▸ **What you need to do**
As soon as the line containing "583x418 pixels." appears in the material below, start returning lines exactly, and end with the line containing "Tap the Gmail".

▸ **Exercise materials**
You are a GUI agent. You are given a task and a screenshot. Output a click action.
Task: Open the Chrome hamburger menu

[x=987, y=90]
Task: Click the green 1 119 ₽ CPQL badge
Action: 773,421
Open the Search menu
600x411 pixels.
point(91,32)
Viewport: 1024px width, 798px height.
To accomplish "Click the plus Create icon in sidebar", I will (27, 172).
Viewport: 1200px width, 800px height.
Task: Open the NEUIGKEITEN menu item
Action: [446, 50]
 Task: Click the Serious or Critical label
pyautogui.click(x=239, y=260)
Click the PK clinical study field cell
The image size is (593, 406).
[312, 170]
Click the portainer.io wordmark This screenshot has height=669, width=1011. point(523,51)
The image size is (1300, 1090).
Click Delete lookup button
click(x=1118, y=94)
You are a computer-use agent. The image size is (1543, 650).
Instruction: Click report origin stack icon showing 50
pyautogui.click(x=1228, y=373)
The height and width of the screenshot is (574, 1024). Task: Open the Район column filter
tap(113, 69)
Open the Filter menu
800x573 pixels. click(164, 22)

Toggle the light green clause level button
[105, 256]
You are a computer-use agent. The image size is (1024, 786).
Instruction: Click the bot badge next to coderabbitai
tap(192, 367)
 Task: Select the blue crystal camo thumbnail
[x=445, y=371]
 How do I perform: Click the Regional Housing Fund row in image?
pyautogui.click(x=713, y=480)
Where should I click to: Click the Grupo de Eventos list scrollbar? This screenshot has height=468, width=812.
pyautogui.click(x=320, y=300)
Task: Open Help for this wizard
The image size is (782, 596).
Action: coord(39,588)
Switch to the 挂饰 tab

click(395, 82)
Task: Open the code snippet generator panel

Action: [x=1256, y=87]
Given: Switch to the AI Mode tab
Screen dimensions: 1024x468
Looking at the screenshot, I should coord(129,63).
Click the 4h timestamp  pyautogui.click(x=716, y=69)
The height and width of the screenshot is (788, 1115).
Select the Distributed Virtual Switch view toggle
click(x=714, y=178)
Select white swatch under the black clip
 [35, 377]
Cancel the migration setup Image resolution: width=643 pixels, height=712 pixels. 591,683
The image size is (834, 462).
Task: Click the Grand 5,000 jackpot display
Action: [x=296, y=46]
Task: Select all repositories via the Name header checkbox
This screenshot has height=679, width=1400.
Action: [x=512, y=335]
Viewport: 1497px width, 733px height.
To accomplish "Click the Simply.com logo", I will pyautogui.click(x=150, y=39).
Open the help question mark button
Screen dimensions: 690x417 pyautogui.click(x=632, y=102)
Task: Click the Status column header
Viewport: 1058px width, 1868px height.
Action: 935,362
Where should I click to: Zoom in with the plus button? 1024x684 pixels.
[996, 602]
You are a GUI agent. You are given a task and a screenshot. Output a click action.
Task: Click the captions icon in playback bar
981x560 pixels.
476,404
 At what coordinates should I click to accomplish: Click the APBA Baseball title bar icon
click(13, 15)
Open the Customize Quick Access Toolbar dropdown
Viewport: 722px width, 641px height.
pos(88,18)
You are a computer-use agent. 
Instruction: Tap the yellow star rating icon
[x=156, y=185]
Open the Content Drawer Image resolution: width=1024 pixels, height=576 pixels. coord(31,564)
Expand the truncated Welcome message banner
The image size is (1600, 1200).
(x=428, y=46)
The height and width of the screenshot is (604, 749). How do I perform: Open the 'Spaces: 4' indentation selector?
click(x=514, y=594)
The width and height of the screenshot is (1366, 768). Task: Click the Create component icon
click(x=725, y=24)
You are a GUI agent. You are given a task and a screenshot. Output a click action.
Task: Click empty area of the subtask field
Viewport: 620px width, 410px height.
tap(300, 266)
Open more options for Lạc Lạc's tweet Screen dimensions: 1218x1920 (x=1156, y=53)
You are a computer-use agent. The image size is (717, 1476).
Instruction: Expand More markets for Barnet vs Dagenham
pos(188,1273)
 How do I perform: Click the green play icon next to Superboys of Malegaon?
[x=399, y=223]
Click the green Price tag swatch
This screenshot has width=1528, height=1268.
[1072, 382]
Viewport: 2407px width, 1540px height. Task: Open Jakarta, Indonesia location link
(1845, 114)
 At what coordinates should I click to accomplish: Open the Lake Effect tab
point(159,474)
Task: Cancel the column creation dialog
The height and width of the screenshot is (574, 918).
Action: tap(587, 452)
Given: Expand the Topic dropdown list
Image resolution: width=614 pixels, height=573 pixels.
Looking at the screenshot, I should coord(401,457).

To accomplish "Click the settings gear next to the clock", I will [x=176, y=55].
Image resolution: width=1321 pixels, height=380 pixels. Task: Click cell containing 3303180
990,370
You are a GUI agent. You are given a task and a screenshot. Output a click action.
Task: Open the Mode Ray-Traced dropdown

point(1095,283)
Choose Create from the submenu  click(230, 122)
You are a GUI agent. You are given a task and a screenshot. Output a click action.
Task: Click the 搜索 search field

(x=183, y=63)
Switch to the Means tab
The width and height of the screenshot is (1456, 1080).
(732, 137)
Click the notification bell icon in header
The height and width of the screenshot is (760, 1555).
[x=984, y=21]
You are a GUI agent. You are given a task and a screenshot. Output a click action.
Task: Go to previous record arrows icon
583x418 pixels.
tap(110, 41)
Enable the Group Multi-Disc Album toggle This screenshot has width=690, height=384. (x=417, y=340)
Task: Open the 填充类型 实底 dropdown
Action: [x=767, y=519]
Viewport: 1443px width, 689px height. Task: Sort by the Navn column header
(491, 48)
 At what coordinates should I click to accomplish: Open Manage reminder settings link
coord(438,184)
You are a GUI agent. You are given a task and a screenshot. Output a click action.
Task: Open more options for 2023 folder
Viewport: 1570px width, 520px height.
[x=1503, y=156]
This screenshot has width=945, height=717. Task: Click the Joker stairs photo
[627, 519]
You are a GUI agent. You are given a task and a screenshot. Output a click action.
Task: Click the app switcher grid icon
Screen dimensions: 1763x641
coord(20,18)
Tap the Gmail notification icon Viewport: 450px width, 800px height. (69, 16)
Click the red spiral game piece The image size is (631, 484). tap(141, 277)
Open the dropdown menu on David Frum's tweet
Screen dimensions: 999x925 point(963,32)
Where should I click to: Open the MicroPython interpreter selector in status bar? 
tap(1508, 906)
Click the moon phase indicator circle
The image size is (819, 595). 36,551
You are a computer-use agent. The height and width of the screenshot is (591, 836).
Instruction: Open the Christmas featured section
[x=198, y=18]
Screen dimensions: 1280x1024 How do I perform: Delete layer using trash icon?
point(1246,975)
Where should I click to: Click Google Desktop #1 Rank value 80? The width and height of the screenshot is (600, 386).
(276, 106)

▸ **Result for this exercise**
583x418 pixels.
tap(110, 41)
Enable the Group Multi-Disc Album toggle This screenshot has width=690, height=384. (x=417, y=340)
Task: Open the 填充类型 实底 dropdown
Action: [x=767, y=519]
Viewport: 1443px width, 689px height. Task: Sort by the Navn column header
(491, 48)
 At what coordinates should I click to accomplish: Open Manage reminder settings link
coord(438,184)
You are a GUI agent. You are given a task and a screenshot. Output a click action.
Task: Open more options for 2023 folder
Viewport: 1570px width, 520px height.
[x=1503, y=156]
This screenshot has width=945, height=717. Task: Click the Joker stairs photo
[627, 519]
You are a GUI agent. You are given a task and a screenshot. Output a click action.
Task: Click the app switcher grid icon
Screen dimensions: 1763x641
coord(20,18)
Tap the Gmail notification icon Viewport: 450px width, 800px height. (69, 16)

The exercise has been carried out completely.